Source data
********************
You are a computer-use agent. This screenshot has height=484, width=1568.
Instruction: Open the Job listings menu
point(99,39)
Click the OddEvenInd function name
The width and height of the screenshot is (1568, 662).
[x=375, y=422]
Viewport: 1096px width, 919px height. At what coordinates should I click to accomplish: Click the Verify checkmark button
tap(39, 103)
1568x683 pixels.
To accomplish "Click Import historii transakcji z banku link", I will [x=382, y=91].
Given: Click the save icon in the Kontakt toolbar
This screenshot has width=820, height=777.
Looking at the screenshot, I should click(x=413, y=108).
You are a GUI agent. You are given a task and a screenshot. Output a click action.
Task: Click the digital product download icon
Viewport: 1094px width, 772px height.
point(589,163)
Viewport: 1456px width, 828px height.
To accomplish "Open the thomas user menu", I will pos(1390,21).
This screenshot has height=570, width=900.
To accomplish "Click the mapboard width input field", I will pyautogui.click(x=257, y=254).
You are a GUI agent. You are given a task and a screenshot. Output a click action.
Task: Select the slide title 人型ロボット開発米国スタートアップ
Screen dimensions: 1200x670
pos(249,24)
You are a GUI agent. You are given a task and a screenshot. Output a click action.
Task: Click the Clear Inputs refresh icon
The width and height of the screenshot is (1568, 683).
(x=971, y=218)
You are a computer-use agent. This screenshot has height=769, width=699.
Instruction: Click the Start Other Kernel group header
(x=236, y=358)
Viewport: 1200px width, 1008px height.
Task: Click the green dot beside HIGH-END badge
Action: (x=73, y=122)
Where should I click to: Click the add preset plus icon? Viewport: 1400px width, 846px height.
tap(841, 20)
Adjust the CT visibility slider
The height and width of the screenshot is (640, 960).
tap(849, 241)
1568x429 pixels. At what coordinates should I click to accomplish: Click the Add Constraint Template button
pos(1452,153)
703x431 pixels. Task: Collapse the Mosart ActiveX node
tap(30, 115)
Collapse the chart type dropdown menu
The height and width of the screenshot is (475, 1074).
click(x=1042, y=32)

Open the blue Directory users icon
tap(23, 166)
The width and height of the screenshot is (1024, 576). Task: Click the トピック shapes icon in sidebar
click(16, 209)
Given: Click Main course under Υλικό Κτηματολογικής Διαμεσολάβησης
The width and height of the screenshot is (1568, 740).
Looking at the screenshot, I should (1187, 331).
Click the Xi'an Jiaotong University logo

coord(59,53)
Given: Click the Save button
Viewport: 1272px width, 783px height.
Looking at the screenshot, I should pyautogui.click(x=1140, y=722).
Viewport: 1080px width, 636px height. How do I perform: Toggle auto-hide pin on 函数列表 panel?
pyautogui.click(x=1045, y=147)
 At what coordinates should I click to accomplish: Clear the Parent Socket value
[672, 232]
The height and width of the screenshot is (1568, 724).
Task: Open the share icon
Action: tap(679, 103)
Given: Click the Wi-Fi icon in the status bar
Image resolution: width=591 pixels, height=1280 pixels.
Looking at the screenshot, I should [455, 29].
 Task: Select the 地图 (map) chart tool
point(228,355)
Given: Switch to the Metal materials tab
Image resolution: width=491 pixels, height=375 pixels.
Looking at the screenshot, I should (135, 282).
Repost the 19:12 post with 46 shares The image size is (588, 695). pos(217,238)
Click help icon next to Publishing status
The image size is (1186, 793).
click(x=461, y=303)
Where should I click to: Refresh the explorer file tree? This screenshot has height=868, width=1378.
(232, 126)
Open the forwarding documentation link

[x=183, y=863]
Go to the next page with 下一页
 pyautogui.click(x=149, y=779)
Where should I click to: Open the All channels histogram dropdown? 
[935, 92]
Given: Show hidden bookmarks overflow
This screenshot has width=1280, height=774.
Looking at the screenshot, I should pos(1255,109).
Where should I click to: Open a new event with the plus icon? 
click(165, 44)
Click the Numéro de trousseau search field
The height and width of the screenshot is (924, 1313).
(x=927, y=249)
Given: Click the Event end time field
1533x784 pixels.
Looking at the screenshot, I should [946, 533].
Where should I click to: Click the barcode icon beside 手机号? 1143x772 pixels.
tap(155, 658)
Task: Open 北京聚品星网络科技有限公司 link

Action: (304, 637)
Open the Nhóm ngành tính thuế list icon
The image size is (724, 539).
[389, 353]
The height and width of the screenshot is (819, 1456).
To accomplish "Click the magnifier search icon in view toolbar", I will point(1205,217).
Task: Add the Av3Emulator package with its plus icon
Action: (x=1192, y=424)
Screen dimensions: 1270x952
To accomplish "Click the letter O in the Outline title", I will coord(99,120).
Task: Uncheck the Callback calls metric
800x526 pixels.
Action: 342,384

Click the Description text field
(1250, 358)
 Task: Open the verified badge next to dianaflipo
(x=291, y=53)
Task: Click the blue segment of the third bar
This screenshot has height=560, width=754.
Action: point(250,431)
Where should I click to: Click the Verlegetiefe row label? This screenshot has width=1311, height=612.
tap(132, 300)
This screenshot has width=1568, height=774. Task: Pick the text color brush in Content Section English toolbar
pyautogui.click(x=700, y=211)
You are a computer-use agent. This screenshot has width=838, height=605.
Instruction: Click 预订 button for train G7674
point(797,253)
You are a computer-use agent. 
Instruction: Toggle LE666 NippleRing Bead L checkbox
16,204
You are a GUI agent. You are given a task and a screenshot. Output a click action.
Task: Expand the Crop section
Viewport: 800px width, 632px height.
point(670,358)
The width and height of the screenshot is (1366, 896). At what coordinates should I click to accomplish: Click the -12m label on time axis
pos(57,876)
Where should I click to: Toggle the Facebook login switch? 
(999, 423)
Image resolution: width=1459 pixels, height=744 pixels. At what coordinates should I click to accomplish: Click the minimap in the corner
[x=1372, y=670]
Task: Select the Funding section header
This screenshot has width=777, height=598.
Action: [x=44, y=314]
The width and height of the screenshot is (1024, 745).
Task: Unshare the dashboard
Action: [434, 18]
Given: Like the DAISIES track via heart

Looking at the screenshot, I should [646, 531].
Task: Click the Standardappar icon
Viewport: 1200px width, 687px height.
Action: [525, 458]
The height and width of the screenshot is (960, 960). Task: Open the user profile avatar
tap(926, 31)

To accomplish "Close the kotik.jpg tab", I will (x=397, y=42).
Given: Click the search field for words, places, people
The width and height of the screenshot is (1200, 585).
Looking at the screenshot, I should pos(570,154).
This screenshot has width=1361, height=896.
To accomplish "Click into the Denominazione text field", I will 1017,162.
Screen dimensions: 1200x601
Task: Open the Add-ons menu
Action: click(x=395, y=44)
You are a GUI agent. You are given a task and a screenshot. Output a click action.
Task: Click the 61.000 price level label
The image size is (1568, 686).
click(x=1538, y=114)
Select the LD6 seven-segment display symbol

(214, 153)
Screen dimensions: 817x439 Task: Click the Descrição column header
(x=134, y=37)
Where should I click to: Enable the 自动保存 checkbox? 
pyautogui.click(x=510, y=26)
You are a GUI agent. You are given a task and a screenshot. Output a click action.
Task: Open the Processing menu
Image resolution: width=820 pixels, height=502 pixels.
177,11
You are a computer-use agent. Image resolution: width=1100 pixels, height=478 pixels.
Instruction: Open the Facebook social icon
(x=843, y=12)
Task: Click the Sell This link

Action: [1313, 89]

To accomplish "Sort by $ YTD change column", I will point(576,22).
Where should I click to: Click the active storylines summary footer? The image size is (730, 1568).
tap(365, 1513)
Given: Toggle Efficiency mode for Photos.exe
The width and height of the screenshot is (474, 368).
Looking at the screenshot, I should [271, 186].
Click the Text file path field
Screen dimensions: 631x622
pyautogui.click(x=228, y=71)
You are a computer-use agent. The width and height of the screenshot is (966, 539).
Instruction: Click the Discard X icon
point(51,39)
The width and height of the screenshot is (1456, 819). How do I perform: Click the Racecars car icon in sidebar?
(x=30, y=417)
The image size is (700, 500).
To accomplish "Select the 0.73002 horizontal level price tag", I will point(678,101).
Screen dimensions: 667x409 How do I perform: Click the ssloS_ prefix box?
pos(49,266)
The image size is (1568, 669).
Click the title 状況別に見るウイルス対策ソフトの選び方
********************
(Objective):
Copy the data lines from the one containing "Select the LD6 seven-segment display symbol" through the one containing "(x=30, y=417)", unchanged.

(Task answer):
Select the LD6 seven-segment display symbol

(214, 153)
Screen dimensions: 817x439 Task: Click the Descrição column header
(x=134, y=37)
Where should I click to: Enable the 自动保存 checkbox? 
pyautogui.click(x=510, y=26)
You are a GUI agent. You are given a task and a screenshot. Output a click action.
Task: Open the Processing menu
Image resolution: width=820 pixels, height=502 pixels.
177,11
You are a computer-use agent. Image resolution: width=1100 pixels, height=478 pixels.
Instruction: Open the Facebook social icon
(x=843, y=12)
Task: Click the Sell This link

Action: [1313, 89]

To accomplish "Sort by $ YTD change column", I will point(576,22).
Where should I click to: Click the active storylines summary footer? The image size is (730, 1568).
tap(365, 1513)
Given: Toggle Efficiency mode for Photos.exe
The width and height of the screenshot is (474, 368).
Looking at the screenshot, I should [271, 186].
Click the Text file path field
Screen dimensions: 631x622
pyautogui.click(x=228, y=71)
You are a computer-use agent. The width and height of the screenshot is (966, 539).
Instruction: Click the Discard X icon
point(51,39)
The width and height of the screenshot is (1456, 819). How do I perform: Click the Racecars car icon in sidebar?
(x=30, y=417)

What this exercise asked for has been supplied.